Right now the whole system of classification – the measurement of impairment – is under review by the International Triathlon Union as a condition for the inclusion of paratriathlon in the slate of event at the Rio 2016 Paralympics.  My neurophysiotherapist Gita Ramdharry has offered her expertise – and that of the Association of Chartered Physiotherapists in Neurology of which she is the chairperson – to the ITU committee looking at the system.  I have worked with Clare Cunningham, one of the ITU athlete representatives, to submit a paper to the ITU committee outlining various concerns and factors to consider when reconfiguring testing for neuromuscular athletes.  So in addition to being supportive of the parasport movement through my participation, I have tried to progressively impact its future development by connecting people and offering to share expertise to improve the system and its credibility from an athlete’s perspective.  So far we have received little response to our offers and input to the process – but the lack of response will not stop me from trying to be positive and proactive.

Until the new system of classification is rolled out, I will not be participating in national or international level paratriathlon events.  I can’t risk targeting races and then being denied the opportunity to race because I am “not impaired enough”.  Instead, I am focusing on races and events that motivate me and help me to continue to grow and develop as an athlete and as a person.

This does not mean I am turning my back on parasport or paratriathlon. 

I will continue to participate in open events, I will continue to be a part of the conversation, and I will continue to be a cheerleader.  And I will keep my fingers crossed that the new classification system will better measure and assess the challenges that athletes like me – those with complicated or non-standard conditions – face so that the door is opened for our participation at the highest level of our sport.  But until then… I hope that my participation will encourage more people to get involved – to aim high and dream big… 

Triathlon has shown me that I am capable of doing far more than I had ever dreamed.  And that is what my participation is all about – sharing that message to anyone and everyone. The message?

No matter what your background or challenge or current state of fitness, have the courage BOTH to dream AND to live your dreams…

One response to “Racing as a Physically Challenged Athlete”

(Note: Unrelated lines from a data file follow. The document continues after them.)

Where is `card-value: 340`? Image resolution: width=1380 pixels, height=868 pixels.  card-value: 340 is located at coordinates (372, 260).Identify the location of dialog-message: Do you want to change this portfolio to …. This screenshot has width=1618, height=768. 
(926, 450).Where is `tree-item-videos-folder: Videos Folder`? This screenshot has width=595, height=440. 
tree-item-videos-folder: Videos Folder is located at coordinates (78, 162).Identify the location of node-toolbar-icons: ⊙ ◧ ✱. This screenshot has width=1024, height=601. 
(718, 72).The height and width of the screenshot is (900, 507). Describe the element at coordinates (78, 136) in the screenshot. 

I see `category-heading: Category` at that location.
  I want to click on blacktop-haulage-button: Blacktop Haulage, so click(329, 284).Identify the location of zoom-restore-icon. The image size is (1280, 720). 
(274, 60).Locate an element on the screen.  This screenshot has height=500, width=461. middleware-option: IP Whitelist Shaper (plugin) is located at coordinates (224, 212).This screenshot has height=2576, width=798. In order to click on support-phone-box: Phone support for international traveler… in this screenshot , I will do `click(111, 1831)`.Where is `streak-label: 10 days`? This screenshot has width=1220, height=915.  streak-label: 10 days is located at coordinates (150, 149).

  1. I’m so glad to have found your blog.  I too am suffering from an invisible neurological disease that is progressing. I’ve got pretty significant neuropathy and lost feeling and muscle function in my left foot and leg due to nerve damage. I began doing triathlons following weight loss surgery as a way of keeping my weight off & staying fit. Inevitably, it has been very tough to compete against women my own age because I just don’t have the same level of functioning physically.  I often come in last, or second to last because I can’t run & I have tremendous pain at all times – it has been very fulfilling to just keep on “Tri-ing”, but I am a competitive person and wish I could compete against others in my own classification. I was in London to watch the para triathletes compete in the world championships and was so impressed. I began to wonder if I actually had a chance to qualify for something like this – my wife, who was 62 years old and finished nearly last in all of our local triathlons was able to qualify for the nationals and then the worlds because of the fewer people in her age group.

    I applaud your efforts to committing energy towards getting back into classification. I will keep following you and help advocate for the same.